The problem — For this exercise, retype all the data exactly and exclude every image.

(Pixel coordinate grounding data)
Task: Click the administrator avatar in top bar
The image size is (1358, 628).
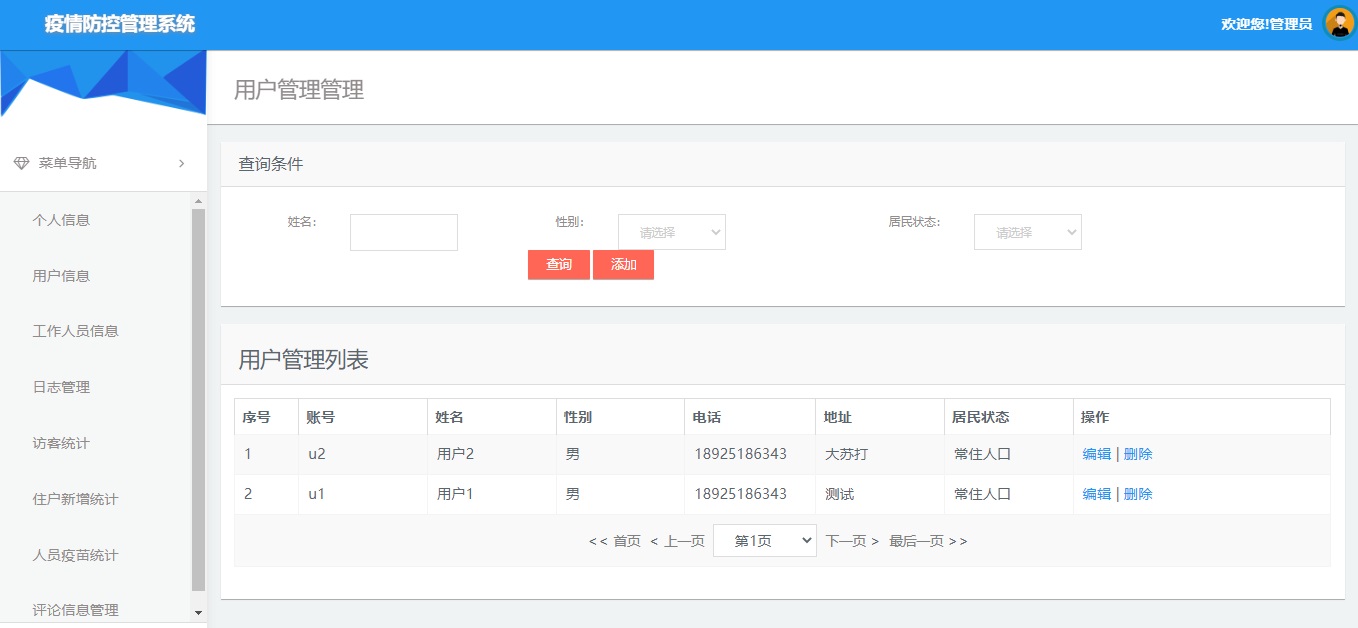Action: pos(1338,23)

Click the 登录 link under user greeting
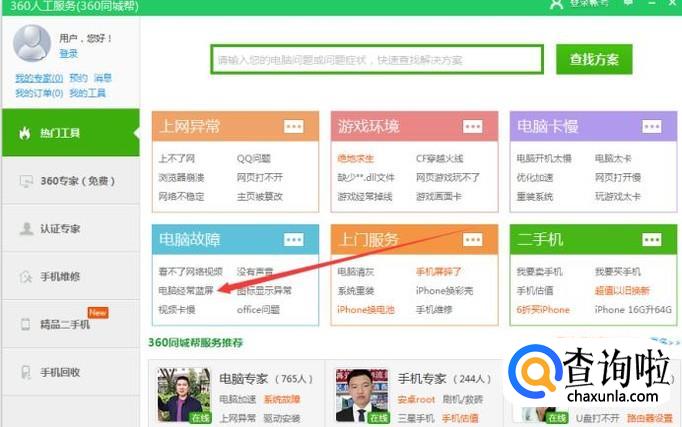[x=68, y=54]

Your response —
Task: Click the administrator avatar in top bar
The image size is (1358, 628).
Action: pos(1338,23)

Click the 登录 link under user greeting
[x=68, y=54]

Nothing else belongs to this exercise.